People always think boardgames start with the theme. That’s not how it works. You need a mechanism first, then the theme gets added later (often last). So having a game about grants doesn’t *mean* anything, there’s no mechanism or game play intrinsic to that. Yeah, you can make the mechanism kind of work with a theme in mind but there’s so much to getting the balance of play right and none of it has anything to do with what pictures you put on cards. 

So whenever I see fancy themed games in sitcoms or whatever I just roll my eyes, because what’s on the box cover is the least important or interesting part of any game. Eva, you need to read and learn a *lot* more about gaming mechanics before you can even think about how to overlay the theme or you’ll end up with an unplayable mess. boardgamegeek is, as always, the go to place for stuff about this.

(Yes I live with a gaming geek, but I also play quite a lot of boardgames myself these days and they really do have a point)

Cath Ennis November 7, 2010 - 1:25 AM

Sorry Eva, but I have to agree with Stephen. It sounds educational and useful for people in academic careers, but it doesn’t sound like a fun way to spend the evening after a long day of writing grants!

 

Pandemic sounds interesting though! I like complicated games sometimes. Some friends and I played one a few months ago called Puerto Rico.
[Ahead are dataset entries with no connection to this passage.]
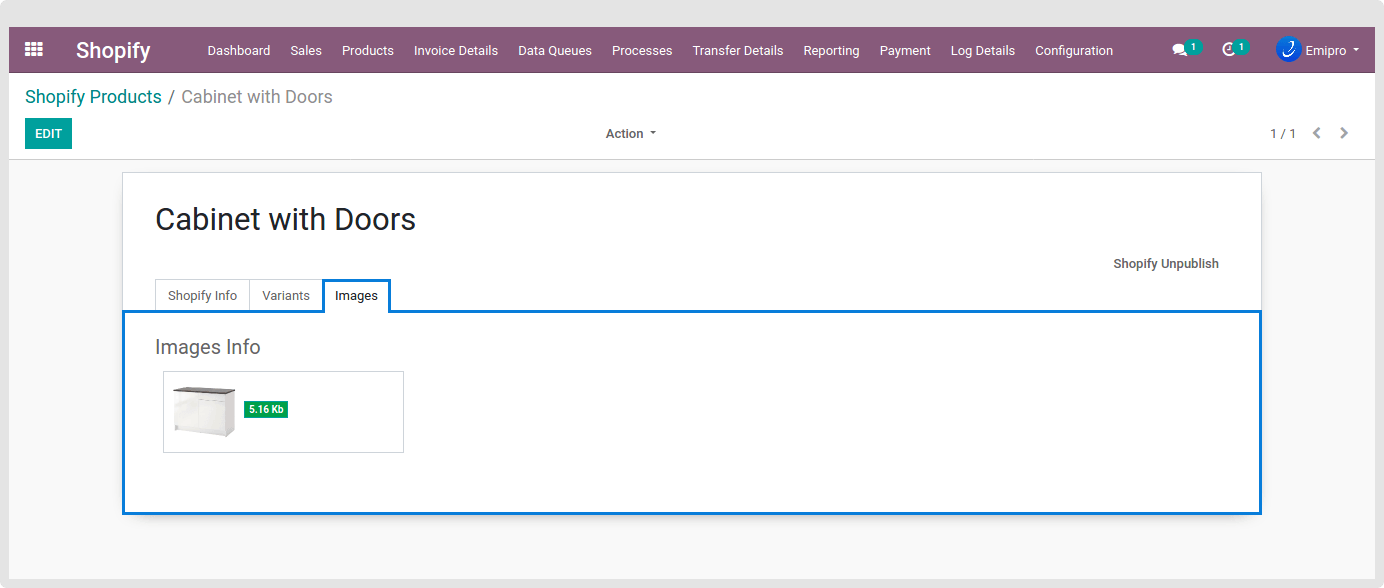
Task: Click the Emipro user avatar
Action: (x=1288, y=50)
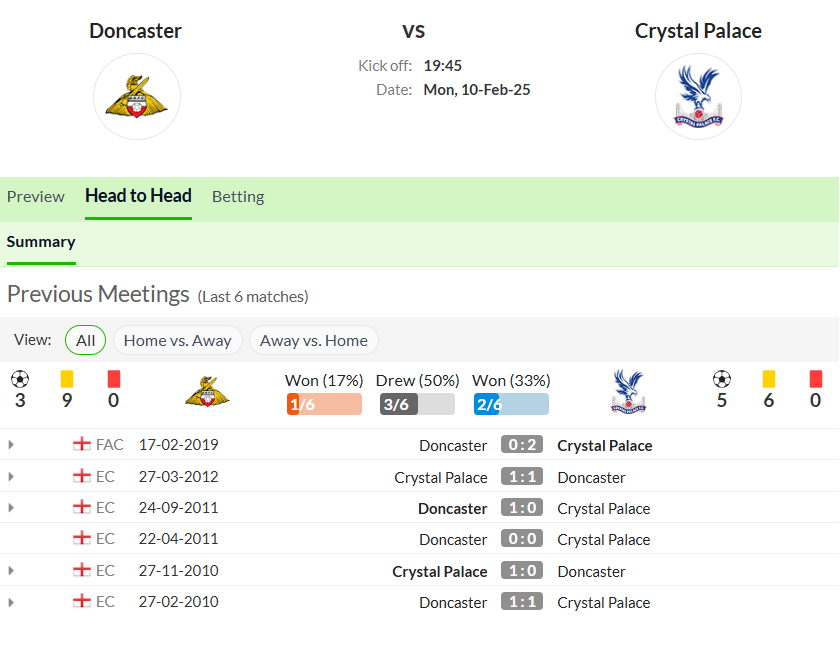Click Doncaster's goals football icon
The width and height of the screenshot is (840, 650).
click(20, 379)
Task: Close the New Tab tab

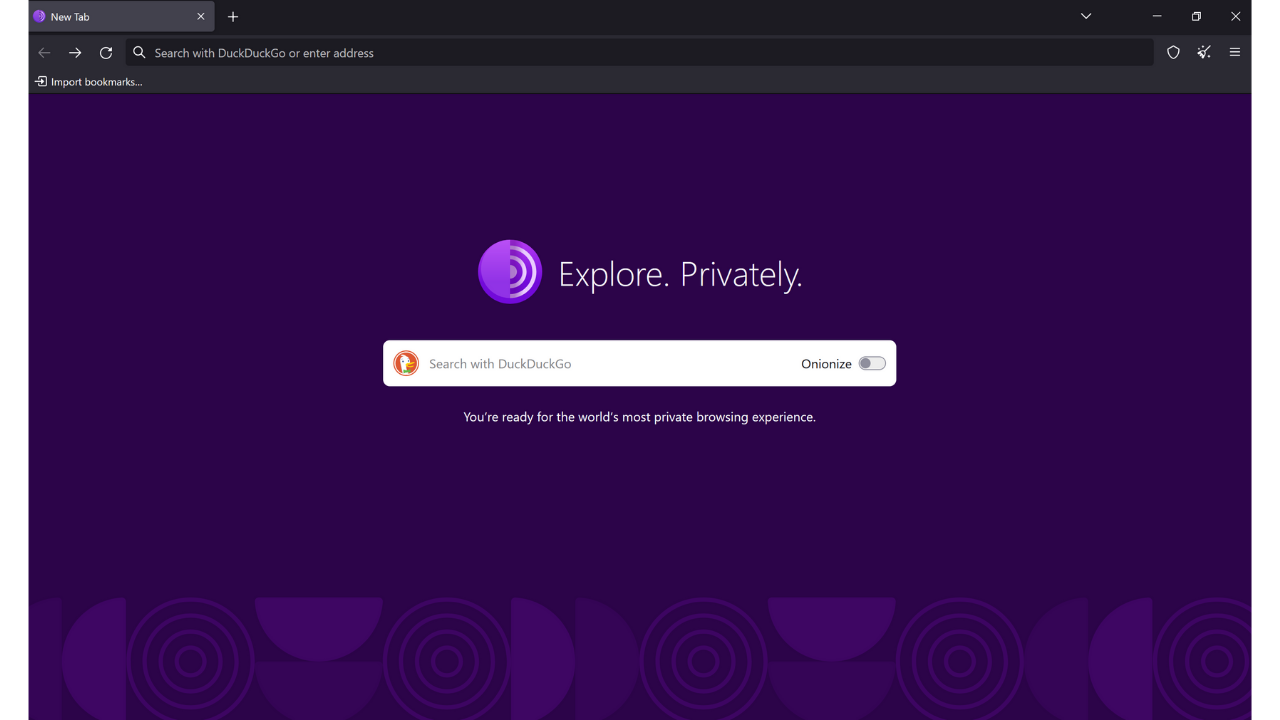Action: 200,16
We spent almost a full hour reading the rules and setting it up before starting, and still had to keep consulting them throughout. It was fun though – in the early stages you had to co-operate to some extent with your opponents, and there was all kinds of short- and long-term strategy. You have to be in the right mood though!

Cath Ennis November 7, 2010 - 1:27 AM

Oops, submitted too soon. I was going to add that the last board game evening I was invited to appeared to be a ruse to get everyone to Kyrsten‘s apartment to drink wine. I think I played one 20 minute game in the 3 hours I was there.

Jennifer Rohn November 7, 2010 - 10:56 AM

Eva, I think Pandemic is hard to win with only two players. It’s certainly always hard to win, but we had more luck with four. The more players you have, the more expertise you have to fight the diseases – I think it’s a bit of a design flaw. There should be a way for fewer players to bring into play multiple roles.

Nicolau Werneck November 7, 2010 - 1:50 PM

That game looks very cool, Eva! Congratulations for beating the pandemics.

I loved you game idea. I was thinking maybe we could have something in the game that relates to writing articles, and win citations!… 🙂

There is a website that lets you make your own board games, I can look for it if you are interested.

Eva Amsen November 7, 2010 - 1:56 PM

Jenny, I didn’t even see what the other roles were, but with scientist and medic it was possible (We actually won, we just didn’t realize it and kept playing.) The scientist focused on collecting colours and finding cures, and the medic flew around to all the cities with 3 tokens on it to treat lots of people and prevent as many outbreaks as possible. It was a winning attack/defence combo. What do the other roles do?

 

As to my own game idea – it’s pretty basic "collect, collaborate, thwart" gameplay. I’ll try to make a mock up at some point.